基本上，我的代码的目标是从页面中的所有表中抓取数据并将其写入txt文件。在这里，我粘贴我的代码：

#!/usr/bin/env python


from mechanize import Browser
from BeautifulSoup import BeautifulSoup
import urllib2, os


def extract(soup):
table = soup.findAll("table")[1]
for row in table.findAll('tr')[1:19]:
        col = row.findAll('td')
        voce = col[0].string
        accertamento = col[1].string
        competenza = col[2].string
        residui = col[3].string
        record = (voce, accertamento, competenza, residui)
        print >> outfile, "|".join(record)

table = soup.findAll("table")[2]
for row in table.findAll('tr')[1:21]:
        col = row.findAll('td')
        voce = col[0].string
        accertamento = col[1].string
        competenza = col[2].string
        residui = col[3].string
        record = (voce, accertamento, competenza, residui)
        print >> outfile, "|".join(record)

table = soup.findAll("table")[3]
for row in table.findAll('tr')[1:44]:
        col = row.findAll('td')
        voce = col[0].string
        accertamento = col[1].string
        competenza = col[2].string
        residui = col[3].string
        record = (voce, accertamento, competenza, residui)
        print >> outfile, "|".join(record)

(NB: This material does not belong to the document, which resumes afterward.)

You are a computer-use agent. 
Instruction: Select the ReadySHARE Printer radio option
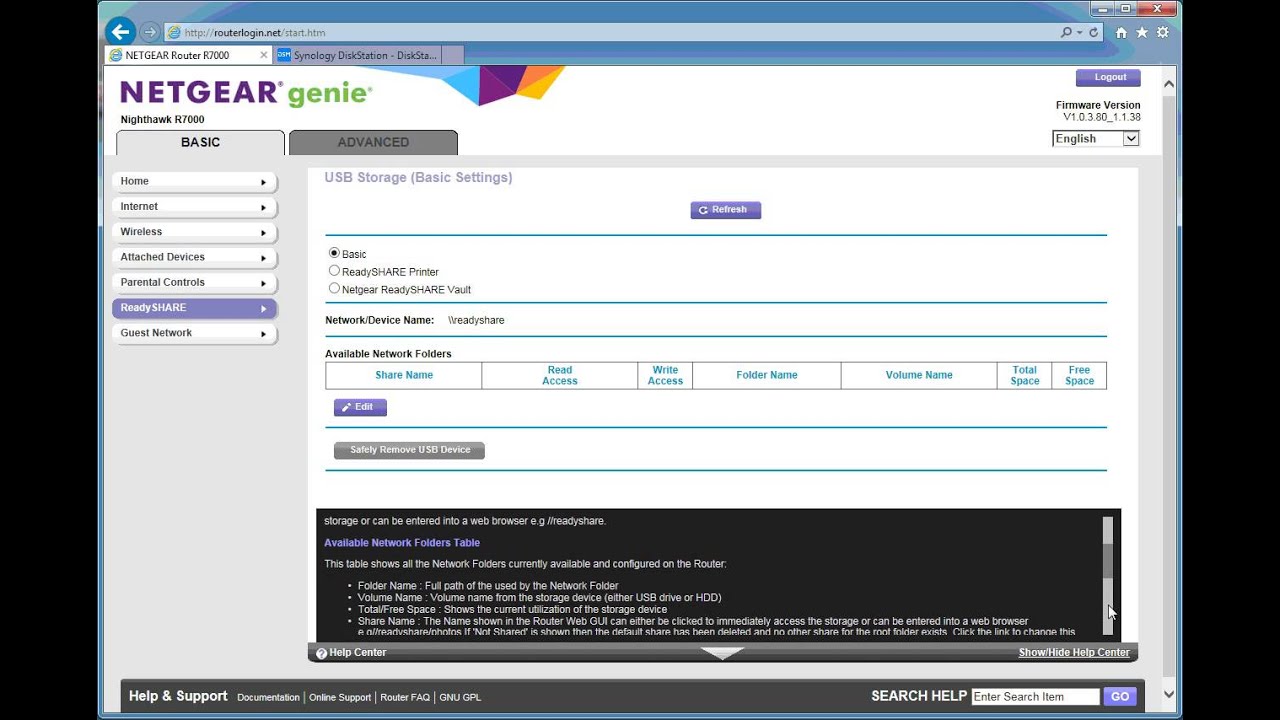click(334, 270)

table = soup.findAll("table")[4]
for row in table.findAll('tr')[1:18]:
        col = row.findAll('td')
        voce = col[0].string
        accertamento = col[1].string
        competenza = col[2].string
        residui = col[3].string
        record = (voce, accertamento, competenza, residui)
        print >> outfile, "|".join(record)

    table = soup.findAll("table")[5]
for row in table.findAll('tr')[1:]:
        col = row.findAll('td')
        voce = col[0].string
        accertamento = col[1].string
        competenza = col[2].string
        residui = col[3].string
        record = (voce, accertamento, competenza, residui)
        print >> outfile, "|".join(record)

    table = soup.findAll("table")[6]
for row in table.findAll('tr')[1:]:
        col = row.findAll('td')
        voce = col[0].string
        accertamento = col[1].string
        competenza = col[2].string
        residui = col[3].string
        record = (voce, accertamento, competenza, residui)
        print >> outfile, "|".join(record)


outfile = open("modena_quadro02.txt", "w")
br = Browser()
br.set_handle_robots(False)
url = "http://finanzalocale.interno.it/sitophp/showQuadro.php?codice=2080500230&tipo=CO&descr_ente=MODENA&anno=2009&cod_modello=CCOU&sigla=MO&tipo_cert=C&isEuro=0&quadro=02"
page1 = br.open(url)
html1 = page1.read()
soup1 = BeautifulSoup(html1)
extract(soup1)
outfile.close()

一切都会正常工作，但该页面中某些表格的第一列包含带有重音字符的单词。当我运行代码时，我得到以下内容：

Traceback (most recent call last):
File "modena2.py", line 158, in <module>
  extract(soup1)
File "modena2.py", line 98, in extract
  print >> outfile, "|".join(record)
UnicodeEncodeError: 'ascii' codec can't encode character u'\xe0' in position 32: ordinal not in range(128)

我知道问题在于重音字符的编码。我试图找到解决方案，但它确实超出了我的知识。我想提前感谢所有帮助我的人。我真的很感激！对不起，如果这个问题太基础了，但正如我所说的那样，我只是开始使用python而且我自己也在学习所有东西。

谢谢！尼古拉

Answer 1

我将根据反馈再试一次。由于您使用print语句来生成输出，因此您的输出必须是字节而不是字符（这是当前操作系统的现实）。默认情况下，Python的sys.stdout（print语句写入的内容）使用'ascii'字符编码。因为只有字节值0到127由ASCII定义，所以这些是您可以打印的唯一字节值。因此字节值'\xe0'的错误。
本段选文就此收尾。